The new study, which was done by some of the same researchers, built on those findings to confirm other public health benefits.
“The effectiveness of infrastructural interventions in decreasing gun violence and crime and increasing perceptions of safety also offers a practical example of a public health approach that transcends the conventional model of targeting behavior change on an individual level,” the paper concluded.
To avoid contributing to trends of gentrification and the unintended displacement of residents, the researchers cleaned up the test lots using inexpensive methods of renewal. Restoring a large lot can cost up to $2,000 in upfront expenses such as seeds, tools and labor costs, MacDonald estimates. But after that, upkeep costs are minimal and don’t need to go beyond regular mowing and trash pick-up.
“This could be the segway to general urban redesign,” said MacDonald.
Philadelphia has more than 40,000 vacant lots.
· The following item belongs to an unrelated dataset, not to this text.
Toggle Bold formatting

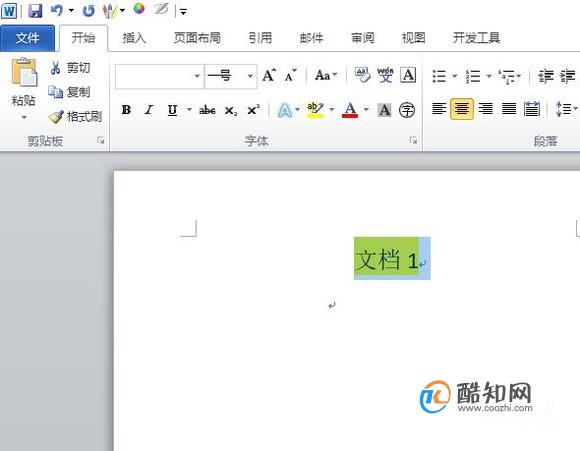126,110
Some 800 of the parcels have become community spaces, many of which function as parks, gardens or farms, according to Public Interest Law Center’s Garden Justice League Initiative, a program offering legal support to community gardeners.
Kirtrina Baxter, a community organizer for the Garden Justice League Initiative, started working to turn Philadelphia’s empty lots into community green spaces in 2012. The study comes as no surprise to her, but she hopes it leads to policymakers taking her work and that of her peers more seriously.
“Hopefully, that’ll help with legislation that says these are good things and great things for our cities,” said Baxter, who also works with Soil Generation, a coalition of farmers, gardeners, and residents. “Maybe people will recognize now that the growing spaces we’re creating… are not only beneficial to our communities and each other but also beneficial to the city as a whole.”